An early-morning emergency alert mistakenly warning of an incoming ballistic missile attack was dispatched to cellphones across Hawaii on Saturday, setting off widespread panic in a state that was already on edge because of escalating tensions between the United States and North Korea.
read the NYTimes Full Story
To safeguard from such mishaps that can be caused by a single user, in SAMBRO, we had introduced two user roles: a) Alert-Author (one to edit the message) and b) Alert-Approver (a supervisor who authenticates the message before dissemination). Four-eyes principle is common practice with such sensitive actions. The approval can be done with a mobile handheld with the a login and a couple of clicks.
Even if such a mistake was made, the Common Alerting Protocol (CAP) provides a mechanism for cancelling such erroneous messages. The CAP-enabled SAMBRO provides functionality to invoke the cancellation process.
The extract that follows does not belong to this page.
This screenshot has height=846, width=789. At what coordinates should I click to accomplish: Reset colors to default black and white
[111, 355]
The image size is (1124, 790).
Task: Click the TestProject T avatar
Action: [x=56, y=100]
The cancel button, in the image below, doesn’t mean cancel what you have been doing, instead it is intended to issue a cancellation message that revokes the previously issued message.
The Hawaii Missile Alert Culprit: Poorly Chosen File Names … The template they meant to open was named DRILL — PACOM (CDW) — STATE ONLY.
“It took about 38 minutes to send a second alert that said the original one was an error. In its report, the Federal Communications Commission faulted Hawaii’s emergency agency for lacking measures to prevent the mistake and to quickly notify the public to disregard it.” – https://www.nytimes.com/2018/01/30/technology/fcc-hawaii-missile-alert.html?smid=tw-nytimes&smtyp=cur
With SAMBRO it would have taken seconds, as you can see from the “cancel” button in the image above.